## TASK OBJECTIVE
Reproduce the stretch of rows below from the row containing "monitoring [396, 798]" through the row containing "Year [767, 856]", character for character.

----------------

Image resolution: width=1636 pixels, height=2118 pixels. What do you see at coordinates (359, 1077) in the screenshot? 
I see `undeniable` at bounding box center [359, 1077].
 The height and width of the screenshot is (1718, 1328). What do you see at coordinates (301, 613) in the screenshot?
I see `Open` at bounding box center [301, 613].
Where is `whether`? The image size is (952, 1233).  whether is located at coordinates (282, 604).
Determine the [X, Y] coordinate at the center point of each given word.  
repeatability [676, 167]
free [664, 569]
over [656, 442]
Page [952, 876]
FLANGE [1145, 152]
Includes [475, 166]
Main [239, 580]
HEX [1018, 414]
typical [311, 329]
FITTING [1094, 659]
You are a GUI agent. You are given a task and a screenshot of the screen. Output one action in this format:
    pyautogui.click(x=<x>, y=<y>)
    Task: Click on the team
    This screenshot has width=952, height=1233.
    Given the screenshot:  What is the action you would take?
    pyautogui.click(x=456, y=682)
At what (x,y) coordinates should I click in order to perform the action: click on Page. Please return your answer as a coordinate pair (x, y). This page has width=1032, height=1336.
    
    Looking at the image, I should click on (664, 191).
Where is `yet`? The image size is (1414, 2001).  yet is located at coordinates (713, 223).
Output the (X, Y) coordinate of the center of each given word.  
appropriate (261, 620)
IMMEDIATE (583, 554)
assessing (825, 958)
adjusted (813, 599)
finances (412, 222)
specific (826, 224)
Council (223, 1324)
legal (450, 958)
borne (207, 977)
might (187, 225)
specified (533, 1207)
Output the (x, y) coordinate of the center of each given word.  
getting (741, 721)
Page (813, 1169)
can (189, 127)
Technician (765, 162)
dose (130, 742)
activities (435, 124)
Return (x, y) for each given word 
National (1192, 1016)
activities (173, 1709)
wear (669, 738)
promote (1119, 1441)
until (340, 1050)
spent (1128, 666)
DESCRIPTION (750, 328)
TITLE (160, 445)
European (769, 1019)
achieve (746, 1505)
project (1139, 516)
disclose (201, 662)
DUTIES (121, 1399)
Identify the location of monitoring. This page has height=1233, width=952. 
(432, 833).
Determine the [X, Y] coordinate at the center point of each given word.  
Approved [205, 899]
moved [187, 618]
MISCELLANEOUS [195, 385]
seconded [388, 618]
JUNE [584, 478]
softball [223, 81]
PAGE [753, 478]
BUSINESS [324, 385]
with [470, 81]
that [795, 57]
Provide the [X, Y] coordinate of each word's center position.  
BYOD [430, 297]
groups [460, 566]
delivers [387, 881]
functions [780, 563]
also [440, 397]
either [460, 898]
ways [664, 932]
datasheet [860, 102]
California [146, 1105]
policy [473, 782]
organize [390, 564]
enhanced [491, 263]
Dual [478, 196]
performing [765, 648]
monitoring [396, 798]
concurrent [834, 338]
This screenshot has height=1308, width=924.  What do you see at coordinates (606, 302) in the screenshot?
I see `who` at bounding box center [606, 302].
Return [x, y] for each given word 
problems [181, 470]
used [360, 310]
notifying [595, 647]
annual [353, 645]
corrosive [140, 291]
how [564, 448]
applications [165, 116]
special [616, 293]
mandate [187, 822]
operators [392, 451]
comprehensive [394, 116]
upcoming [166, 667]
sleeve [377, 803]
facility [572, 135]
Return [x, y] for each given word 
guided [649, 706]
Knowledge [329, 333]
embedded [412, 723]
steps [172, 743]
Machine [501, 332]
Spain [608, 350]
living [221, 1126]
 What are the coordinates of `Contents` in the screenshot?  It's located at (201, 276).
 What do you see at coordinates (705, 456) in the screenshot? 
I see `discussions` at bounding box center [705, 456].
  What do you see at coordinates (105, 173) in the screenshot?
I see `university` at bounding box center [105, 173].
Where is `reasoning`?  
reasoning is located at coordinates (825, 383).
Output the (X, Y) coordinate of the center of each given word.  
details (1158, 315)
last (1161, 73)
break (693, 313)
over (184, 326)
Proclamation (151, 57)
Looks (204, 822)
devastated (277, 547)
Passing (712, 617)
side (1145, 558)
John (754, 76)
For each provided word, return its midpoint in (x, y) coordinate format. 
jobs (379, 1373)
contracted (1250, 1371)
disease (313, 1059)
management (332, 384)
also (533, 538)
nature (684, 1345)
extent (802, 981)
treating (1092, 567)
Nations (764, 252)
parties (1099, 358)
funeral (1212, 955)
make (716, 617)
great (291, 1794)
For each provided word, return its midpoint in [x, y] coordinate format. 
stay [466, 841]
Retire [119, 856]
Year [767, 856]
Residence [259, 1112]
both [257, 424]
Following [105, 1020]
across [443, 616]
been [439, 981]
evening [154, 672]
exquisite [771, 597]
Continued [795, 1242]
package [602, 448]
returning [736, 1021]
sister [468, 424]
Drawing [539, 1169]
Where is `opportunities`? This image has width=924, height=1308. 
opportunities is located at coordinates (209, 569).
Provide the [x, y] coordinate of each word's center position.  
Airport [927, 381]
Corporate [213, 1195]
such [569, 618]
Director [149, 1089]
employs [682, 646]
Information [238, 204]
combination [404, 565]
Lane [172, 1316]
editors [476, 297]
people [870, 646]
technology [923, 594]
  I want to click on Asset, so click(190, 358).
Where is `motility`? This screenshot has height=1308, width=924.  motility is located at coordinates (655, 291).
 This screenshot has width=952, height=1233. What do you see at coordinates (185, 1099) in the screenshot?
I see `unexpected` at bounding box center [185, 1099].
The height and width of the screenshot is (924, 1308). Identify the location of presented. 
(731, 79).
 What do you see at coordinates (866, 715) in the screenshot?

----------------

## RESULT
monitoring [396, 798]
concurrent [834, 338]
This screenshot has height=1308, width=924.  What do you see at coordinates (606, 302) in the screenshot?
I see `who` at bounding box center [606, 302].
Return [x, y] for each given word 
problems [181, 470]
used [360, 310]
notifying [595, 647]
annual [353, 645]
corrosive [140, 291]
how [564, 448]
applications [165, 116]
special [616, 293]
mandate [187, 822]
operators [392, 451]
comprehensive [394, 116]
upcoming [166, 667]
sleeve [377, 803]
facility [572, 135]
Return [x, y] for each given word 
guided [649, 706]
Knowledge [329, 333]
embedded [412, 723]
steps [172, 743]
Machine [501, 332]
Spain [608, 350]
living [221, 1126]
 What are the coordinates of `Contents` in the screenshot?  It's located at (201, 276).
 What do you see at coordinates (705, 456) in the screenshot? 
I see `discussions` at bounding box center [705, 456].
  What do you see at coordinates (105, 173) in the screenshot?
I see `university` at bounding box center [105, 173].
Where is `reasoning`?  
reasoning is located at coordinates (825, 383).
Output the (X, Y) coordinate of the center of each given word.  
details (1158, 315)
last (1161, 73)
break (693, 313)
over (184, 326)
Proclamation (151, 57)
Looks (204, 822)
devastated (277, 547)
Passing (712, 617)
side (1145, 558)
John (754, 76)
For each provided word, return its midpoint in (x, y) coordinate format. 
jobs (379, 1373)
contracted (1250, 1371)
disease (313, 1059)
management (332, 384)
also (533, 538)
nature (684, 1345)
extent (802, 981)
treating (1092, 567)
Nations (764, 252)
parties (1099, 358)
funeral (1212, 955)
make (716, 617)
great (291, 1794)
For each provided word, return its midpoint in [x, y] coordinate format. 
stay [466, 841]
Retire [119, 856]
Year [767, 856]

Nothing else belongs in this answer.